The COVID-19 pandemic has left investors majorly worried across the globe. Many of the investment products are currently giving negative returns while a recession looks inevitable.

It is still unclear how long the pandemic will last and how adversely it is going to impact our wealth in the future. That being said, when the situation is not looking favorable, what should be your strategy to manage your wealth to not just secure capital protection but also fetch desired returns? Here are a few tips in this regard which you are likely to find useful.

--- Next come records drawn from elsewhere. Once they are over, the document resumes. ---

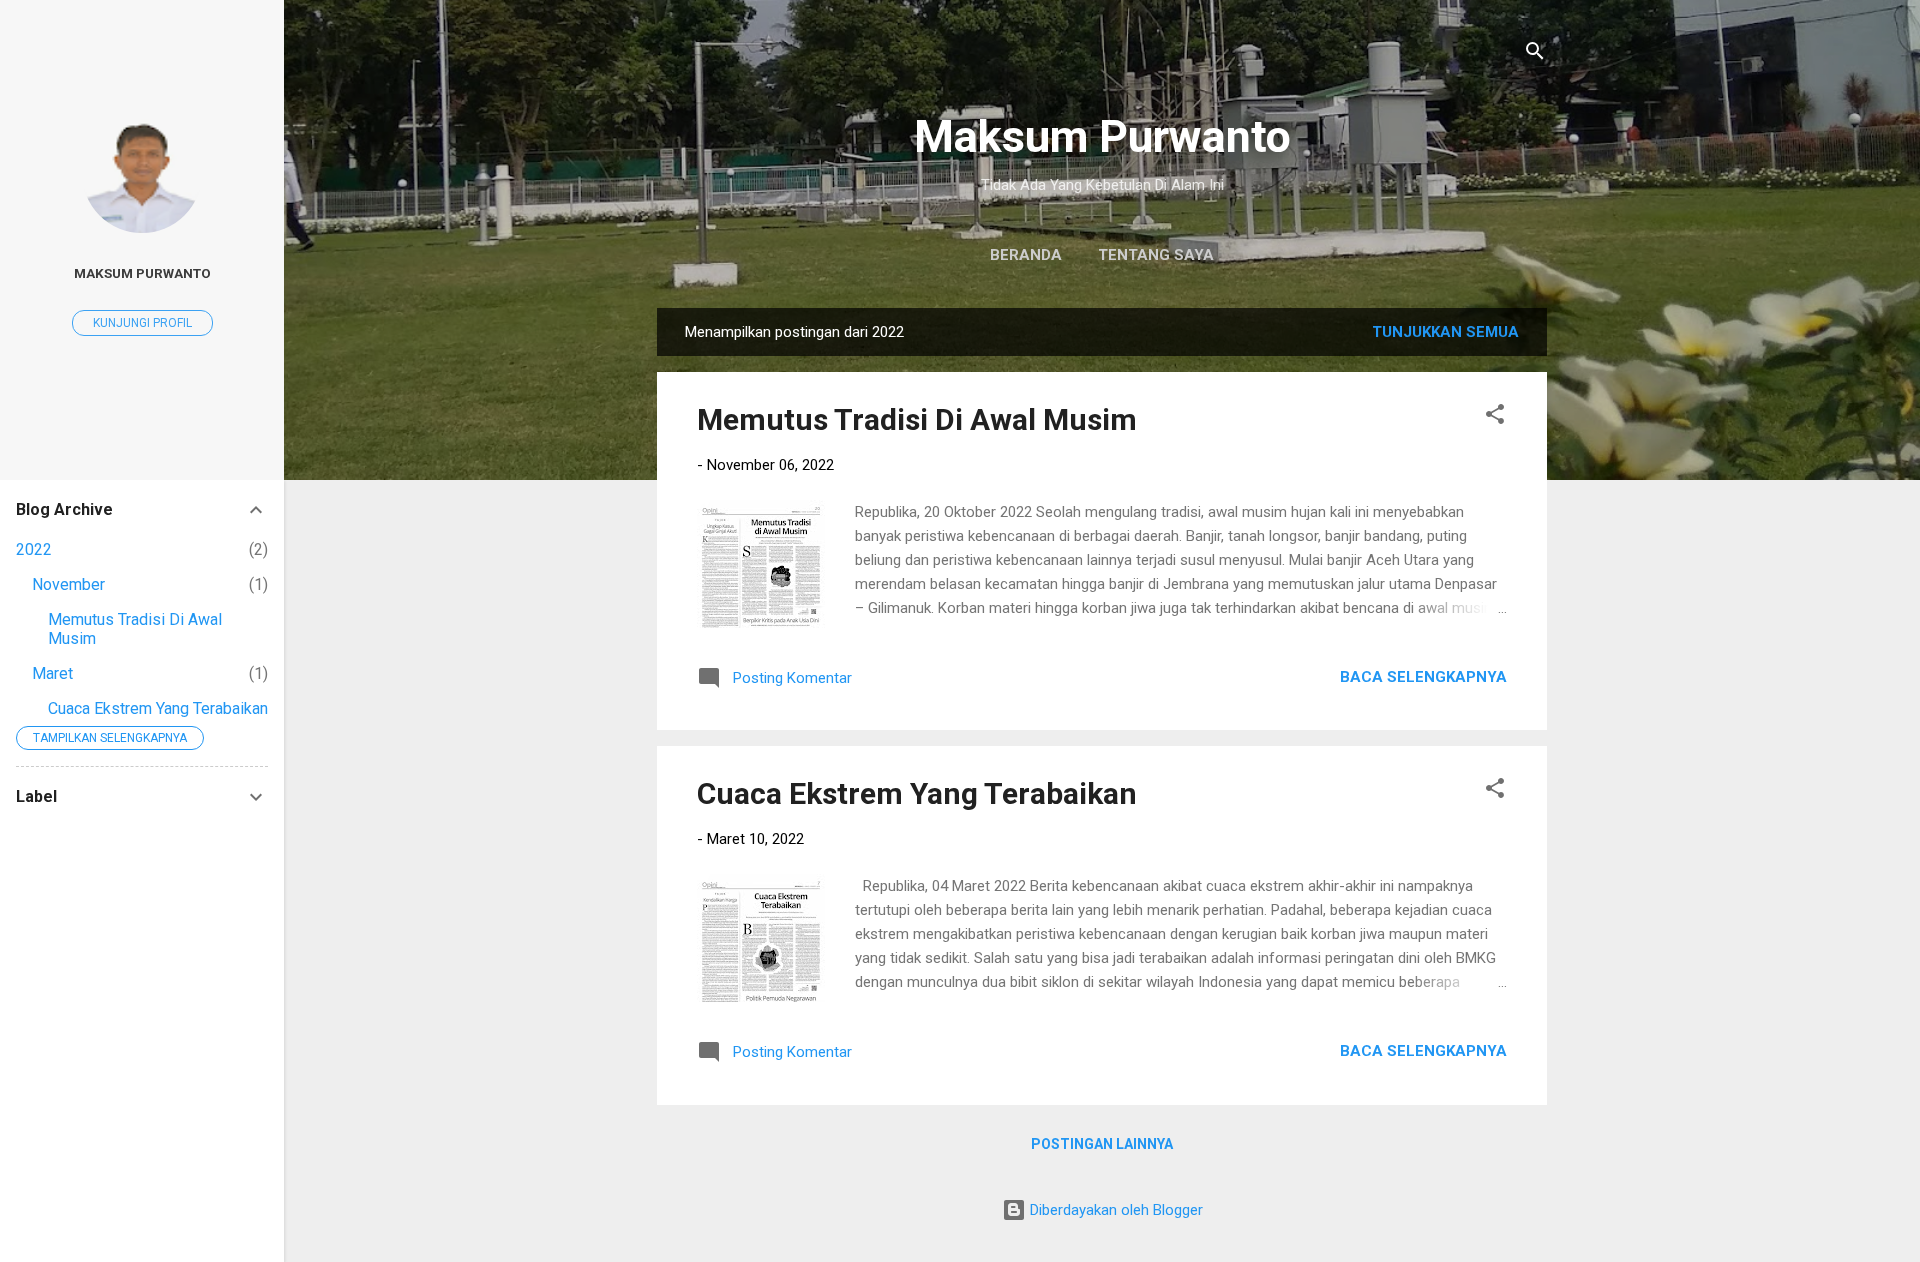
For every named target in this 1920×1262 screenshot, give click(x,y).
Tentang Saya (1156, 255)
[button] (1495, 417)
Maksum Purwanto (1102, 136)
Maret (52, 673)
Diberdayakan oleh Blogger (1114, 1210)
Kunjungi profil (142, 323)
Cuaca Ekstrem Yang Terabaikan (917, 793)
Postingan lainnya (1102, 1144)
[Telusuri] (1535, 54)
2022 (34, 549)
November (68, 584)
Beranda (1026, 255)
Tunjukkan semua (1445, 332)
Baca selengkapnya (1423, 677)
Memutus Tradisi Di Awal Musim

  1. Reassess your risk tolerance
    The COVID-19 pandemic has significantly eroded the investment portfolio of countless investors. Many of their income has also been hit, so wealth-creation is a difficult feat to accomplish in the prevailing situation. Equally importantly, investors’ risk tolerance, i.e. their actual ability to take investment risk as opposed to risk appetite which is their willingness to take investment risk, could not be the same as before.
    It’s time to reassess your risk tolerance and avoid making a decision believing that you still are capable of taking a high risk as it was before the coronavirus pandemic. An accurate reassessment of your risk tolerance can help you to restart the creation of wealth gradually while protecting your money at the same time.

     

  2. Prioritise your financial goals
    Why do you want to create wealth? The answer could be to ensure you maintain and improve the quality of your living, meet your financial goals in time, and lead a comfortable post-retirement life. As of now, most of the investments are down and the income streams are getting choked. Now, these can impact your chances of achieving all your financial goals on time. So, don’t hesitate to plan your financial goals again. It’ll help you to figure out which financial goals are still relevant to you and which are not. You may want to forgo some of your low-priority financial goals to ensure you achieve the important ones. Redrawing your financial goals will help you to use your wealth in the right direction.

     

  3. Rebalance your investment portfolio
    The investment scenario is not the same as it was before the pandemic had started. Depending on your age, risk appetite, goals, and return expectations, you would have invested money in different asset classes. However, due to the economic slowdown and the turmoil in the investment markets, your portfolio might have seen an imbalance.
    Do a portfolio-rebalancing to harmonize it with your current risk appetite, goals, and returns capacity of the various asset classes. You may want to consult with your investment advisor if you need any help regarding this.

     

  4. Focus on having multiple sources of income
    Having multiple sources of income has perhaps become more significant in the current situation than ever before. Many have either lost their jobs, are on the verge of losing, or have seen pay-cuts owing to the COVID-19 crisis. Focus on creating new income channels is the key. Having multiple income streams would provide some liquidity and lower your dependence on your contingency fund or prevent the liquidation of essential investments when your primary income source is under turmoil. More importantly, it would help you avoid falling into a debt trap.